Fast, local semantic code search as MCP server for OpenCode and Claude Code. Rust-powered, fully offline.
codesearch
Token-efficient MCP server for AI agents — local semantic code search powered by Rust.
codesearch is designed as the primary bridge between AI agents and your codebase. It provides a Model Context Protocol (MCP) server that enables OpenCode, Claude Code, and other AI assistants to perform intelligent, semantic code searches with minimal token usage — all running locally with no API calls.
Use AI to understand your code: Query your codebase with natural language like "where do we handle authentication?" or "show me all API endpoints" and get instant, accurate results.
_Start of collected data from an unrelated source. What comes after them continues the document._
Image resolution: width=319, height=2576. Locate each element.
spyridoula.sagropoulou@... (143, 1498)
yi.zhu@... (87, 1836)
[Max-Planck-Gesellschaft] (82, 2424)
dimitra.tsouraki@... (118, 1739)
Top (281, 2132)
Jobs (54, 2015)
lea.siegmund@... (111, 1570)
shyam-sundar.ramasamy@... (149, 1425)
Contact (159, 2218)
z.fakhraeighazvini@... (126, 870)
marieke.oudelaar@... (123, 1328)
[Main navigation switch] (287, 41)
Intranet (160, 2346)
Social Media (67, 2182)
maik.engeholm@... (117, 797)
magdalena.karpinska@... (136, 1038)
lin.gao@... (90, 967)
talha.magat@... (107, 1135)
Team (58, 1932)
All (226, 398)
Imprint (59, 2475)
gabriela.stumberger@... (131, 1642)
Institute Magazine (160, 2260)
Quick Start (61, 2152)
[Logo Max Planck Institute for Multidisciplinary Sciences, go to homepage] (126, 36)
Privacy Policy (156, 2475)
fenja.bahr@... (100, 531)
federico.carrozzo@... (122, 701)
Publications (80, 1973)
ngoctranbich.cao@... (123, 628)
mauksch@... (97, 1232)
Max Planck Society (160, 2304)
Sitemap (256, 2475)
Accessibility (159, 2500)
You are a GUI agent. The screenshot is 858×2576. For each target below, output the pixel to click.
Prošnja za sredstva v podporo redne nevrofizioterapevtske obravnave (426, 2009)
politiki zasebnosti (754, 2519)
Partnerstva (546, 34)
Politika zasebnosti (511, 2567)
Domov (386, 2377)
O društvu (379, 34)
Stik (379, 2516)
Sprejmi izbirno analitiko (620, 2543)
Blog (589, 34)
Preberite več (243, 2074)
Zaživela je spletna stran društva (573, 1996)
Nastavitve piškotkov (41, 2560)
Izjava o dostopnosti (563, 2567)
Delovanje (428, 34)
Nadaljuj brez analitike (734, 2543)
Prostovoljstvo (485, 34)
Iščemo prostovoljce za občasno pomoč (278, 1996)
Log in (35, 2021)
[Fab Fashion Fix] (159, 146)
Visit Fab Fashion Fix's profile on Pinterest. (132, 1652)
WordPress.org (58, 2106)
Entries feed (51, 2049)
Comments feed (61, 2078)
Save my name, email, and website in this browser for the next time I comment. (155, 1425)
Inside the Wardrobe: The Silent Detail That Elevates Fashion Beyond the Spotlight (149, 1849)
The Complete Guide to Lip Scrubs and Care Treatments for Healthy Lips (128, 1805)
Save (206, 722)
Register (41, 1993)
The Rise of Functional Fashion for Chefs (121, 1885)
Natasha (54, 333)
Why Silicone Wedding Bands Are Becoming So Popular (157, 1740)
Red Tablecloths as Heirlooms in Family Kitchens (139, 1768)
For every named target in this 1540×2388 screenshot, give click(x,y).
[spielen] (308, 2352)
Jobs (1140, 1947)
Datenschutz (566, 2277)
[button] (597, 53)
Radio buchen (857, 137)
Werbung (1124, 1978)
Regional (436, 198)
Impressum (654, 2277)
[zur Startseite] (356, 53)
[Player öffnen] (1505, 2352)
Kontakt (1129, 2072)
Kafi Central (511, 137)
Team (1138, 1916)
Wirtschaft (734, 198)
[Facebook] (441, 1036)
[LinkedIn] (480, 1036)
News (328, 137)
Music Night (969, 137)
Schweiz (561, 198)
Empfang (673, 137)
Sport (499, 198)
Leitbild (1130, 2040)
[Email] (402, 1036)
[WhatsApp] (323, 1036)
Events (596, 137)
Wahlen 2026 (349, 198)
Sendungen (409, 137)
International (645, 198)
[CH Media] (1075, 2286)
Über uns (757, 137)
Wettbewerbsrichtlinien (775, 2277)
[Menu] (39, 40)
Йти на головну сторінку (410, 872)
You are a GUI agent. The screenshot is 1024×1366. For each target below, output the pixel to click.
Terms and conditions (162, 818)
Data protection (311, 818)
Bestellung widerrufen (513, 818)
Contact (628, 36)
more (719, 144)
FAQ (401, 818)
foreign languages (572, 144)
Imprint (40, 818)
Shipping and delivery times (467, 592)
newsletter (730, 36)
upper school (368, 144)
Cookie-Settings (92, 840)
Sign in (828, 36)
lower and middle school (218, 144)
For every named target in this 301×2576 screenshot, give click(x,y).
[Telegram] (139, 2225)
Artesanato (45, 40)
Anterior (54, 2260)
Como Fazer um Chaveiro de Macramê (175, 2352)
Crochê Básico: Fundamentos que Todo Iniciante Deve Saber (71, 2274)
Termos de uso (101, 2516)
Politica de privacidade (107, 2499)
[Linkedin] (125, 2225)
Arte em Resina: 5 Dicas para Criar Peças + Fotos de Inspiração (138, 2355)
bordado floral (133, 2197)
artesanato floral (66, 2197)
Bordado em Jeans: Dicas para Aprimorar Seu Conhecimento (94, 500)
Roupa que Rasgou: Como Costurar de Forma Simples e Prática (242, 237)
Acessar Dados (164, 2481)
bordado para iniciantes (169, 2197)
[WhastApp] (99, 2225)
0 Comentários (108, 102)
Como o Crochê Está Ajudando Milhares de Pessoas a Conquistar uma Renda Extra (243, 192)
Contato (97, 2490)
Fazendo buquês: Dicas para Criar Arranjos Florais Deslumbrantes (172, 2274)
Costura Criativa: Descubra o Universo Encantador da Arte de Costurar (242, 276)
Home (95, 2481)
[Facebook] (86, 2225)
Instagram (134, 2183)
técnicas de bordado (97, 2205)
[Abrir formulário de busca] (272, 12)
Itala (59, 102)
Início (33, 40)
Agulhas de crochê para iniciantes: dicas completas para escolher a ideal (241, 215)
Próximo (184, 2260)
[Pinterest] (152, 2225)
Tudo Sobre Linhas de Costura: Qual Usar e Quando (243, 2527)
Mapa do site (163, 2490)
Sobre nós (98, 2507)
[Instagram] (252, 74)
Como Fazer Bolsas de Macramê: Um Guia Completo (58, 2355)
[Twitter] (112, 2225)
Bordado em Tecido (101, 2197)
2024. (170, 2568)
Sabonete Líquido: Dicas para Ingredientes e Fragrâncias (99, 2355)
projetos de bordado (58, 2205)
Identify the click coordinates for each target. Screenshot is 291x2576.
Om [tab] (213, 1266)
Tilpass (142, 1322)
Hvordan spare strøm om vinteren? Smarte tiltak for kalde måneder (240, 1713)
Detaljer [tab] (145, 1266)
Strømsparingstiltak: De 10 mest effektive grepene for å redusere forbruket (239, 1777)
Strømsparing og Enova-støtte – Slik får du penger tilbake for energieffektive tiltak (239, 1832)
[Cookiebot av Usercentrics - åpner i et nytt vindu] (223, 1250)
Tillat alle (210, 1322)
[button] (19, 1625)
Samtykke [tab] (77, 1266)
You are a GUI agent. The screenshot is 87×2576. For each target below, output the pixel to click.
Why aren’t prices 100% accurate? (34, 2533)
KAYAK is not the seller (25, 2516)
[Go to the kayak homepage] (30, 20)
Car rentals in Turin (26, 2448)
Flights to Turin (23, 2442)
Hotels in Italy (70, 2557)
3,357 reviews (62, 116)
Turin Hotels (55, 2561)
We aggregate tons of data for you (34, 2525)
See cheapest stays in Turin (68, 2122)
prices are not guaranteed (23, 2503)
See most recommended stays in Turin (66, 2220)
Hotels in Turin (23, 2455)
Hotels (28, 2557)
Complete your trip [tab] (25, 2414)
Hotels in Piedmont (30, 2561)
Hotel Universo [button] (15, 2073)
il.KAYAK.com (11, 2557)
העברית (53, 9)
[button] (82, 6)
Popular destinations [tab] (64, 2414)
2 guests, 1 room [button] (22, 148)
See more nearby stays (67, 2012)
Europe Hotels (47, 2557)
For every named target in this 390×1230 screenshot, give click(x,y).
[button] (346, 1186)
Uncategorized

Fork notice: This project is a fork of demongrep by yxanul. Huge thanks to yxanul for creating the original project — it's an excellent piece of work and the foundation everything here builds on. Some features (like global database support) were contributed back to demongrep via PR. codesearch extends it further with incremental indexing, MCP token optimizations, AI agent integration, and more.
Features
🤖 MCP Server (Primary Use Case)
- Token-Efficient AI Integration — Compact responses minimize token usage in AI conversations
- OpenCode Compatible — Seamless integration with OpenCode and other MCP-compatible agents
- Automatic Index Discovery — Finds your codebase index automatically from any directory
- Real-Time Updates — File watcher and git branch detection keep index current during AI sessions
- Privacy-First — All processing local, no code leaves your machine, no external API calls
🔍 Core Search Capabilities
- Semantic Search — Natural language queries that understand code meaning
- Hybrid Search — Vector similarity + BM25 full-text search with RRF fusion
- Neural Reranking — Optional cross-encoder reranking for higher accuracy
- Smart Chunking — Tree-sitter AST-aware chunking that preserves functions, classes, methods
- Incremental Indexing — Only re-indexes changed files (10–100× faster updates)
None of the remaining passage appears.